论文标题
患者结局预测的文本数据增强
Textual Data Augmentation for Patient Outcomes Prediction
论文作者
论文摘要
深度学习模型在各种医疗保健应用中都表现出了卓越的表现。但是,这些深层模型的主要局限性通常是由于该领域的私人和敏感性缺乏高质量的培训数据。在这项研究中,我们提出了一种新型的文本数据增强方法,以在患者的电子健康记录(EHR)中生成人工临床注意事项,可用作患者结果预测的其他培训数据。从本质上讲,我们微调生成语言模型GPT-2,以通过原始培训数据合成标记的文本。
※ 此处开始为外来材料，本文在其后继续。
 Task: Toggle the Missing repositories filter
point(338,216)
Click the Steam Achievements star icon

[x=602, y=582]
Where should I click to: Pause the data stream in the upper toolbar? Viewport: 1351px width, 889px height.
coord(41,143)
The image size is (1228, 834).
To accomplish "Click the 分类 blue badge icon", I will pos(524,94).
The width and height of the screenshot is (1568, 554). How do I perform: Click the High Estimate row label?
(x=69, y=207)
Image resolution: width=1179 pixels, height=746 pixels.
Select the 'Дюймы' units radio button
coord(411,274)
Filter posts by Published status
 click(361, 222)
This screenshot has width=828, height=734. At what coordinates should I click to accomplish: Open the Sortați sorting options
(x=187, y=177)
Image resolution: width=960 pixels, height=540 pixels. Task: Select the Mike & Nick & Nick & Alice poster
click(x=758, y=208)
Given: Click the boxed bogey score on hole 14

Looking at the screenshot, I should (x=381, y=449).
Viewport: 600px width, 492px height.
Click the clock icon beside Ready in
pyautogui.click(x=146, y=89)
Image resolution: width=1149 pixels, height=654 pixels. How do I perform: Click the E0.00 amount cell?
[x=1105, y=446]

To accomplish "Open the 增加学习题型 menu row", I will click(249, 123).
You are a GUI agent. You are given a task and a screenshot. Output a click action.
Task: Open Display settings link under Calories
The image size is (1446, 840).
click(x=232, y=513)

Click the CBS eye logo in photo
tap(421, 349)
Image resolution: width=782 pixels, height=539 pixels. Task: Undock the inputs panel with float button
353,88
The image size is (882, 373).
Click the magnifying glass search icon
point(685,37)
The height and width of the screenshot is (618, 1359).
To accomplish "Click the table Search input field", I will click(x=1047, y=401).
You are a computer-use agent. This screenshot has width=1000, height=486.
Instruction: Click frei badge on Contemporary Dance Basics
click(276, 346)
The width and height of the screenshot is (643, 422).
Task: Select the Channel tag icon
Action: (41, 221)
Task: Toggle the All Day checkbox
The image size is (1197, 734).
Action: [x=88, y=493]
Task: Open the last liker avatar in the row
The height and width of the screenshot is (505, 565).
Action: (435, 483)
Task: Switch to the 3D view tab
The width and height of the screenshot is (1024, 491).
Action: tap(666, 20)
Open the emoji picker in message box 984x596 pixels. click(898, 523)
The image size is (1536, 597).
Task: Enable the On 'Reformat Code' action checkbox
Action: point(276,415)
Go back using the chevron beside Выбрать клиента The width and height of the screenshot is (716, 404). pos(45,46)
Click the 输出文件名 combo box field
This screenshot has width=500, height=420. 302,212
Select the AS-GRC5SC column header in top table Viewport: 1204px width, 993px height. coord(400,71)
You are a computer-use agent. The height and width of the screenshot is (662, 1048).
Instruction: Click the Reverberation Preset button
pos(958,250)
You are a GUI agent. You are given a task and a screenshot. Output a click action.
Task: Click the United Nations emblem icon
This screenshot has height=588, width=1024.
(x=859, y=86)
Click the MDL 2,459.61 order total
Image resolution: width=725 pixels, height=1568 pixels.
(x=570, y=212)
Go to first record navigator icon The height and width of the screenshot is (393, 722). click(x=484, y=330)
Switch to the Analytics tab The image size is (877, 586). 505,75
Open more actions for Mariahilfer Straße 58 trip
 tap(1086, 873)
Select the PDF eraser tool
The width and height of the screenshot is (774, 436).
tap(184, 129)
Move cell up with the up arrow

更具体地说,我们提出了一个教师学生的框架,在该框架中,我们首先在原始数据上预先培训教师模型,然后在教师的指导下培训学生模型的GPT agement数据。我们评估了最常见的患者结果的方法,即30天的再入院率。实验结果表明,深层模型可以通过增强数据改善其预测性能,表明所提出的体系结构的有效性。
Deep learning models have demonstrated superior performance in various healthcare applications. However, the major limitation of these deep models is usually the lack of high-quality training data due to the private and sensitive nature of this field. In this study, we propose a novel textual data augmentation method to generate artificial clinical notes in patients' Electronic Health Records (EHRs) that can be used as additional training data for patient outcomes prediction. Essentially, we fine-tune the generative language model GPT-2 to synthesize labeled text with the original training data. More specifically, We propose a teacher-student framework where we first pre-train a teacher model on the original data, and then train a student model on the GPT-augmented data under the guidance of the teacher. We evaluate our method on the most common patient outcome, i.e., the 30-day readmission rate. The experimental results show that deep models can improve their predictive performance with the augmented data, indicating the effectiveness of the proposed architecture.